Defendants Respondents were Jin-Quan Yu and Benjamin Cravatt — the Scripps Research Institute scientists who developed C-H activation technology and allegedly agreed to form a joint venture with Clarke.
The suit sounded in breach of joint venture agreement, breach of fiduciary duty, promissory estoppel, and quantum meruit. The parties had previously worked together on other successful biotech companies but disagreed over the amount of initial funding needed for CHange, with Clarke offering $4 million while Yu expected $10 million initially and ultimately obtained funding from other sources.
The procedural result leading to the Appeal: The trial court granted summary judgment on all claims, ruling that the joint venture claims were barred by the statute of frauds because the agreement could not be performed within one year, there was no mutual assent to essential terms, and the parties agreed to memorialize any agreement in writing.

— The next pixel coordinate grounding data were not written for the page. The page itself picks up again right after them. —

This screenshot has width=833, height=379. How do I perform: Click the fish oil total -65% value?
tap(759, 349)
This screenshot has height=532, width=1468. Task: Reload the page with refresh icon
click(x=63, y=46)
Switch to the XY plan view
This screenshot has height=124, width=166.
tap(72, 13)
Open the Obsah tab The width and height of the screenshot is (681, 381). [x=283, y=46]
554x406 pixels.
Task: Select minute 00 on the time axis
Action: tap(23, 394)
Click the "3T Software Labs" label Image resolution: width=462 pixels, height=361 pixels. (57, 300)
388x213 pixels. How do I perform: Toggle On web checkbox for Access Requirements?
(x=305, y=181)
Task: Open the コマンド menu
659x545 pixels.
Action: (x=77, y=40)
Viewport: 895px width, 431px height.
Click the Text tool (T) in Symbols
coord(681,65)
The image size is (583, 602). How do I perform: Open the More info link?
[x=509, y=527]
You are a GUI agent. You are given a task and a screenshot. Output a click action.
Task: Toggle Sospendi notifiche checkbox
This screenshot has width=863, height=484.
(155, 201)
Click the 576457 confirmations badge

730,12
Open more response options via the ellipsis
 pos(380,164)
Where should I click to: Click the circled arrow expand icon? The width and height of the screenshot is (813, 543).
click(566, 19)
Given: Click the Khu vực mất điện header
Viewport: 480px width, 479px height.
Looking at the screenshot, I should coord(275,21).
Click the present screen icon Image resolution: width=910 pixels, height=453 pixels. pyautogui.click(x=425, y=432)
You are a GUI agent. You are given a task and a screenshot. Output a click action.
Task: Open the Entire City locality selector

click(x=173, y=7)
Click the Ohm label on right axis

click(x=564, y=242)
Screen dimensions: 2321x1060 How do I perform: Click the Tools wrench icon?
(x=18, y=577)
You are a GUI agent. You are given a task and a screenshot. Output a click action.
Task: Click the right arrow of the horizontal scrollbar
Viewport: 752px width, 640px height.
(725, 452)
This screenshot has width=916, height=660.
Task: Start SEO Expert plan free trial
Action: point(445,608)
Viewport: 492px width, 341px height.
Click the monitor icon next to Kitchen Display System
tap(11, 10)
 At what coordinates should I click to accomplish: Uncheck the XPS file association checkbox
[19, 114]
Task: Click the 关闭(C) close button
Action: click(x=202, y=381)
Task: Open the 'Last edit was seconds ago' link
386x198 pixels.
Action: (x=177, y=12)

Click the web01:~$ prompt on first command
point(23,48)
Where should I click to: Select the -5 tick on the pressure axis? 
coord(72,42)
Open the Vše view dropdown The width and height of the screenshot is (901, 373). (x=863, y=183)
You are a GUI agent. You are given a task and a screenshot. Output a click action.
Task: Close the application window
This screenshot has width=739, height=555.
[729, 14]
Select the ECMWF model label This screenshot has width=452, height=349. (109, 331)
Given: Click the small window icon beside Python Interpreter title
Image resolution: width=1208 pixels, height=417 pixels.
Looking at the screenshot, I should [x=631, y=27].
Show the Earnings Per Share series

The key question(s) on Appeal: 1. Whether oral or implied joint venture agreements are categorically exempt from the statute of frauds 2. Whether the alleged joint venture could be performed within one year 3. Whether the remaining claims for breach of fiduciary duty, promissory estoppel, and quantum meruit could survive
The Appellate Court held that oral and implied joint venture agreements are subject to the statute of frauds if the agreement cannot be performed within one year, and that developing and commercializing C-H activation technology could not possibly be completed within one year based on uncontroverted expert testimony, making all joint venture claims unenforceable and causing derivative fiduciary duty claims to fail.
The case is inapplicable when the joint venture's purpose could genuinely be performed within one year from making the agreement, when there is corroborated evidence that the specific technology or business objective can be developed and commercialized within one year, or when the joint venture agreement is properly memorialized in writing.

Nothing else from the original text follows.